— start —

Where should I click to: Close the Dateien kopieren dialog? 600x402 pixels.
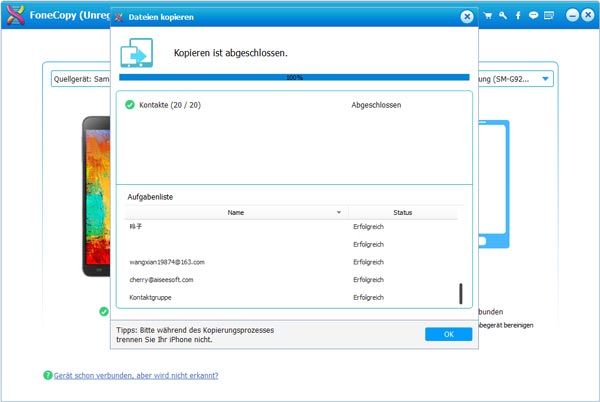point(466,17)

— end —
— start —

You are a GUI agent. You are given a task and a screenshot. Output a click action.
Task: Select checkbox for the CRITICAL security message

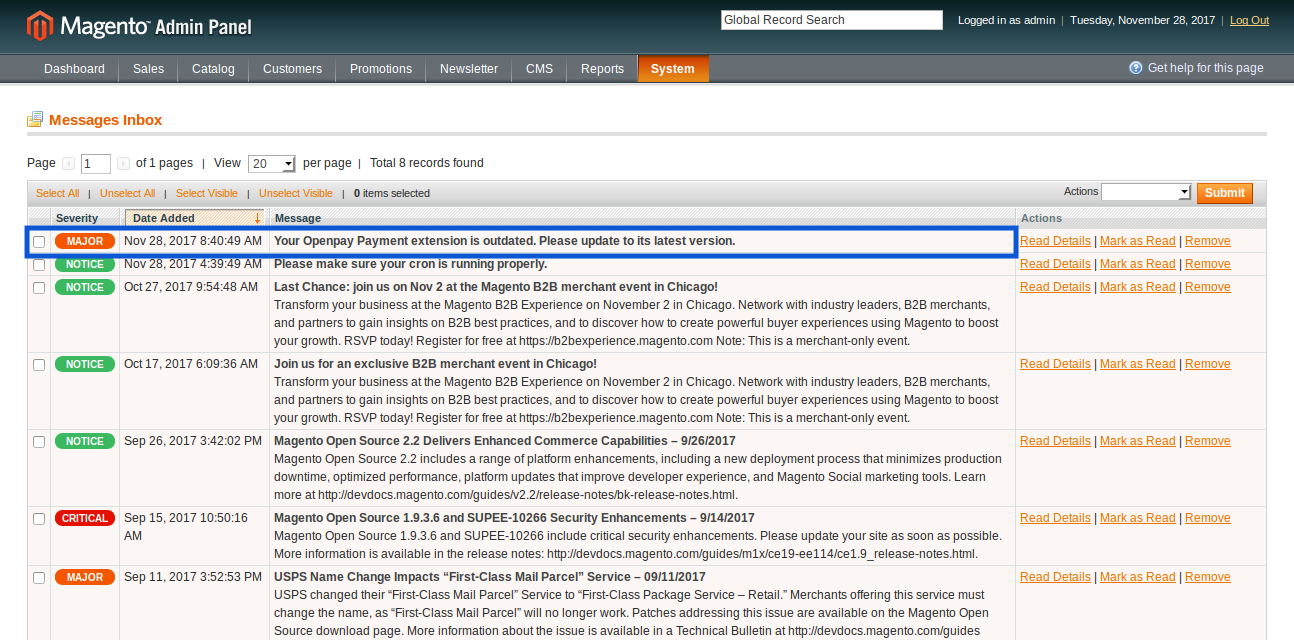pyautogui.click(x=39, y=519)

— end —
— start —

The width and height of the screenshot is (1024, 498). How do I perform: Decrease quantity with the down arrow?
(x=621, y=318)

— end —

• **Direction**
Transcribe the material from the line containing "Where should I" up to and including the line containing "point(466,17)", character for character, omitting the picture.

• **Task answer**
Where should I click to: Close the Dateien kopieren dialog? 600x402 pixels.
point(466,17)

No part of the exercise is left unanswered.